A faithful copy is required of the lines from the top of the entries through the line that contains "Task: Click the پی گیری سفارش link", both included, with no pictures.

#### Information given ####

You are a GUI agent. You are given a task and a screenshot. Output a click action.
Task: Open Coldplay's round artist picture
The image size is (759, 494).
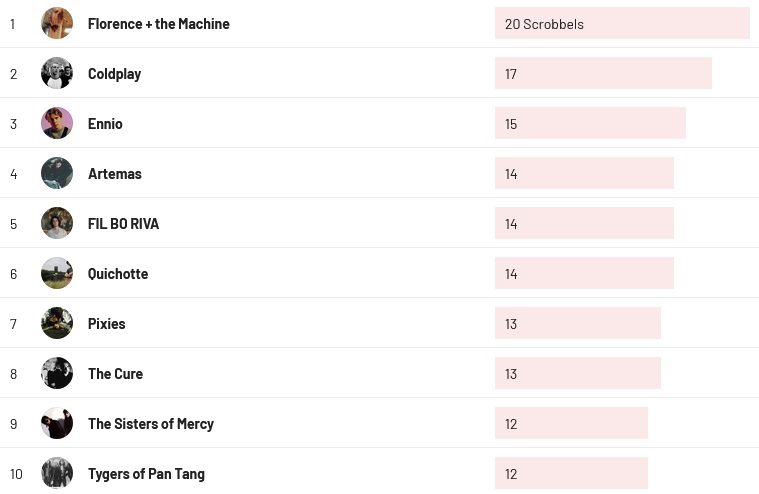57,73
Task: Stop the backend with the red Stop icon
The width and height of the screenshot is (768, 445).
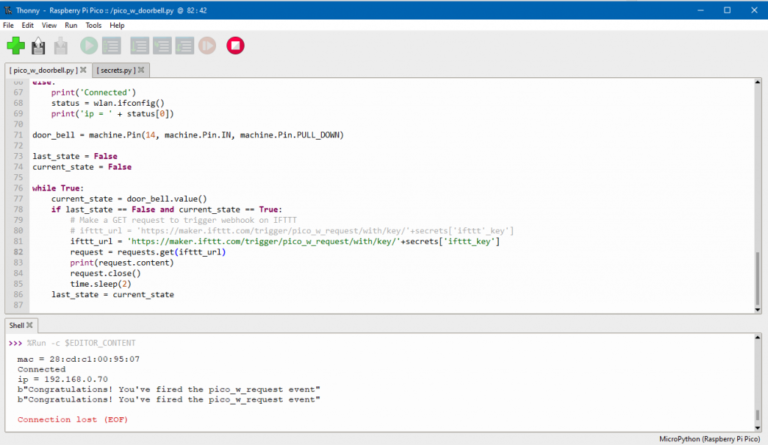Action: pyautogui.click(x=235, y=46)
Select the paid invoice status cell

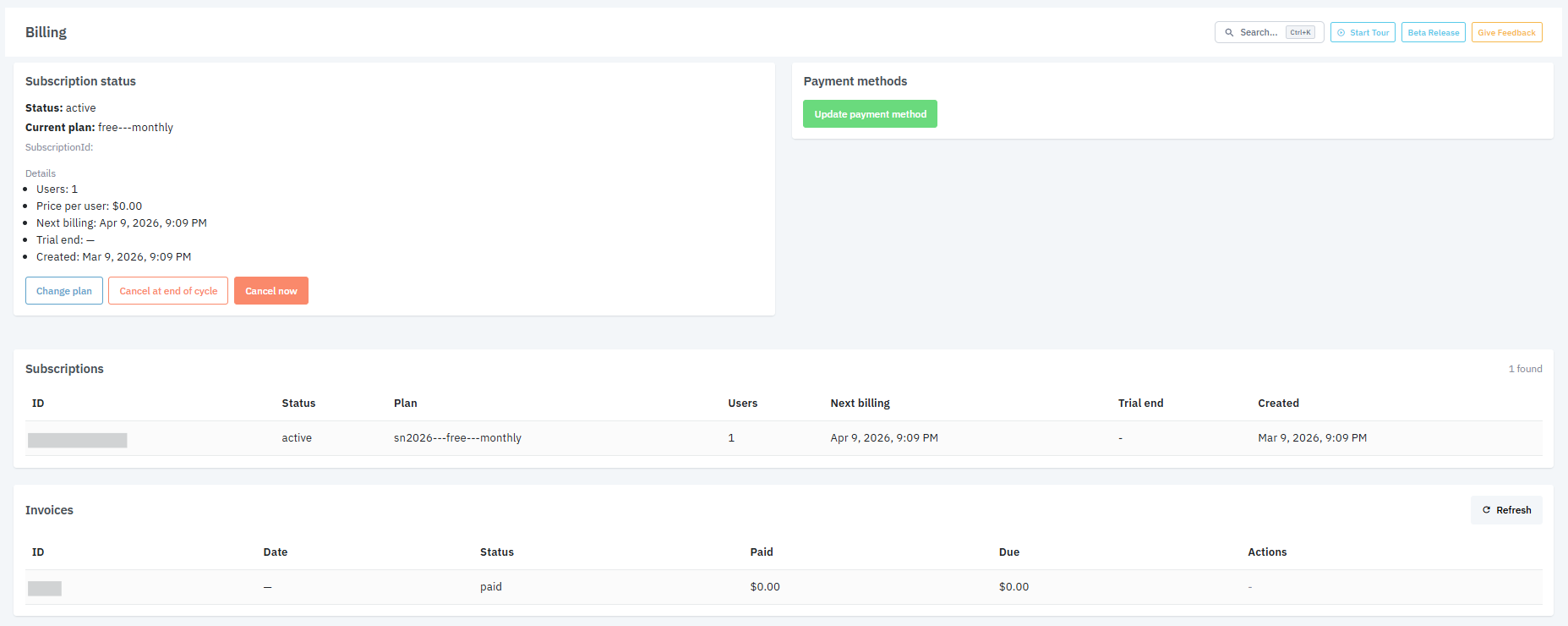coord(491,587)
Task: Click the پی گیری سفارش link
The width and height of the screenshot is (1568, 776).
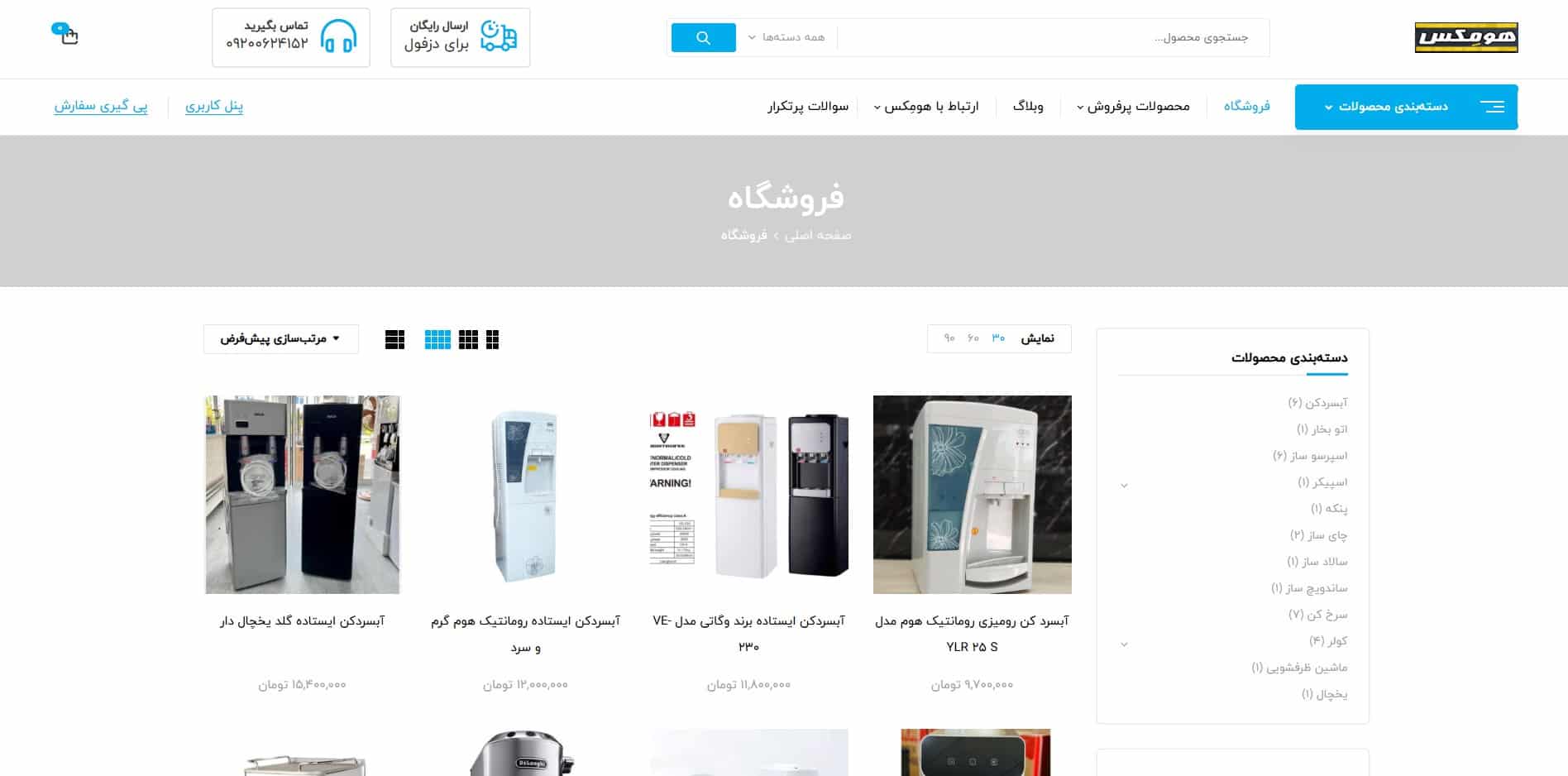Action: [101, 106]
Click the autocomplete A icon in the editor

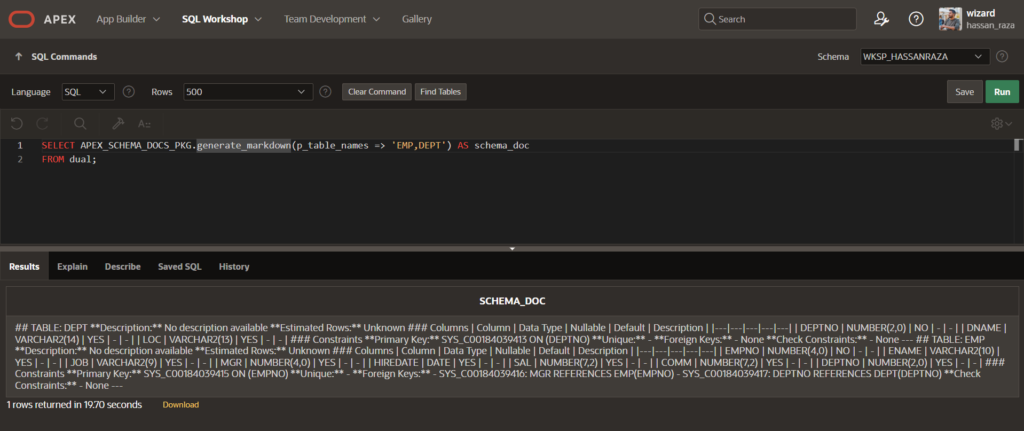[x=144, y=123]
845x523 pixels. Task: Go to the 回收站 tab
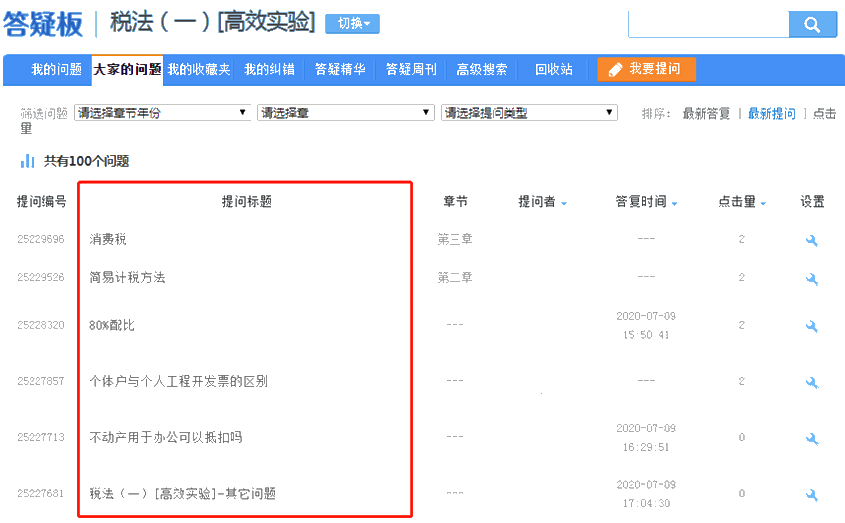553,70
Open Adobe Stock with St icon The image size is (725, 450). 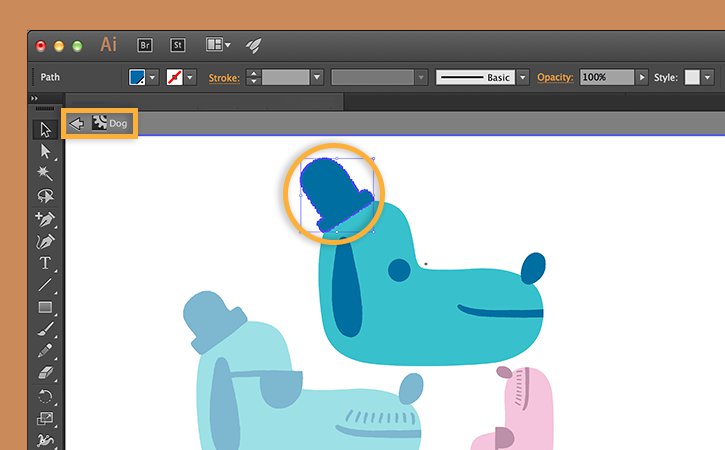tap(178, 45)
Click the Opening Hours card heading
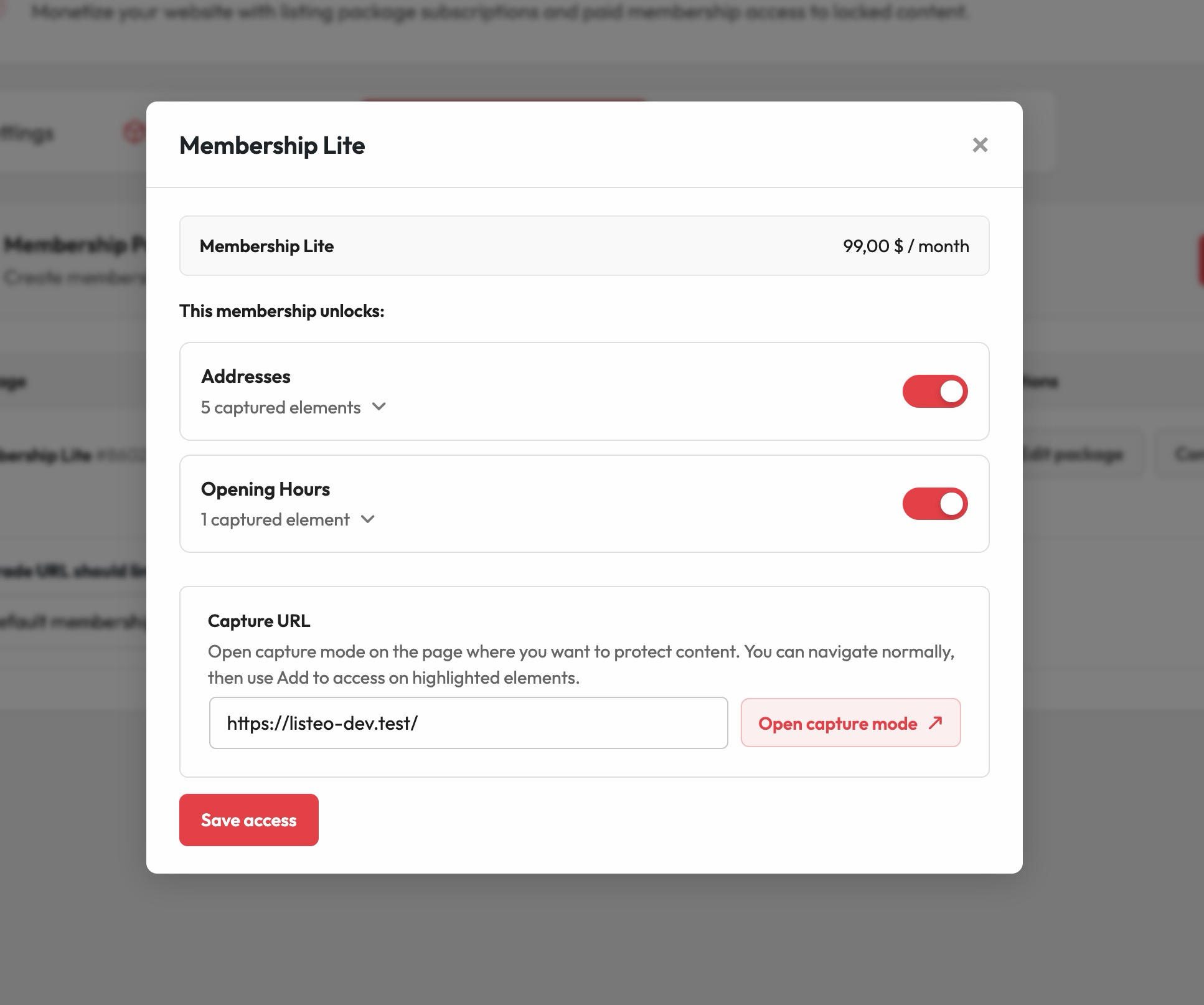This screenshot has height=1005, width=1204. click(265, 489)
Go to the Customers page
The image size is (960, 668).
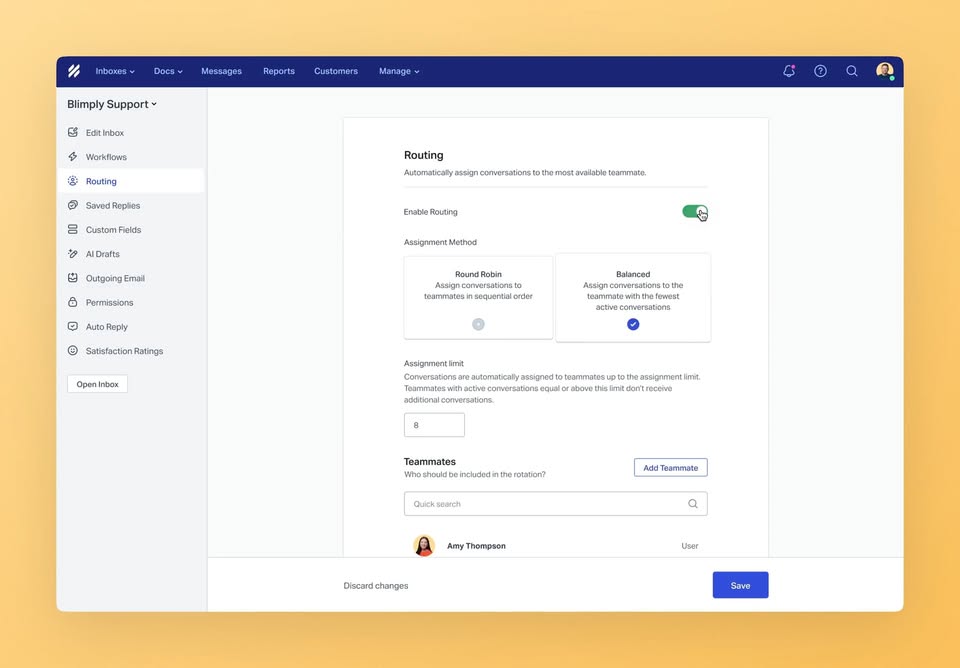[x=336, y=71]
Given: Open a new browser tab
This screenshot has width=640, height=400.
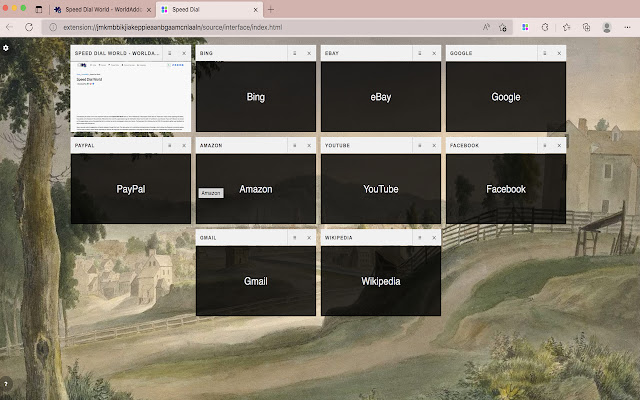Looking at the screenshot, I should (x=271, y=9).
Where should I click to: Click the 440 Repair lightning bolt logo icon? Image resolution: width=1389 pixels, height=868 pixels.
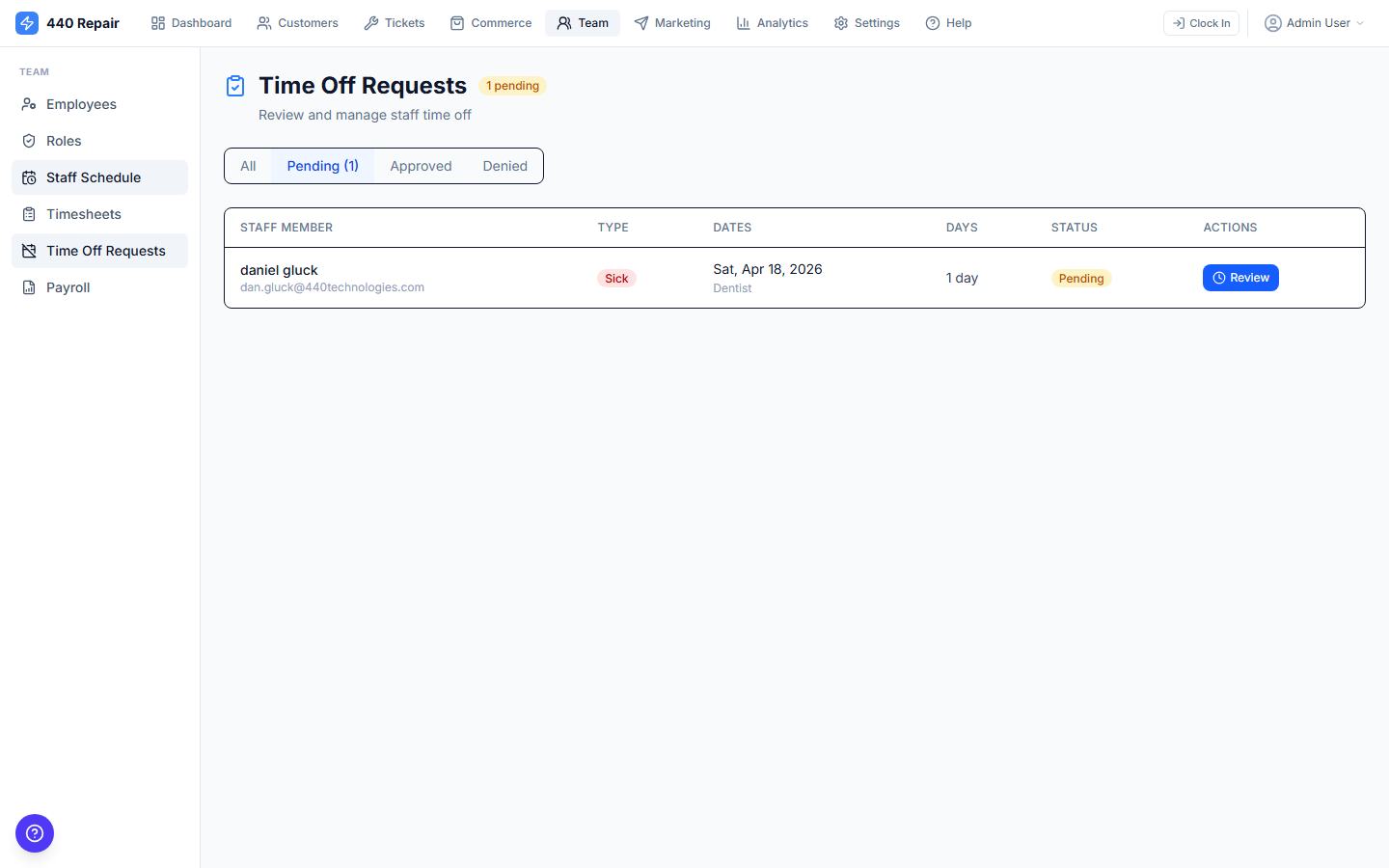coord(27,22)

####

▸ **Written answer**
You are a GUI agent. You are given a task and a screenshot. Output a click action.
Task: Open Coldplay's round artist picture
The image size is (759, 494).
57,73
Task: Stop the backend with the red Stop icon
The width and height of the screenshot is (768, 445).
Action: pyautogui.click(x=235, y=46)
Select the paid invoice status cell

coord(491,587)
Task: Click the پی گیری سفارش link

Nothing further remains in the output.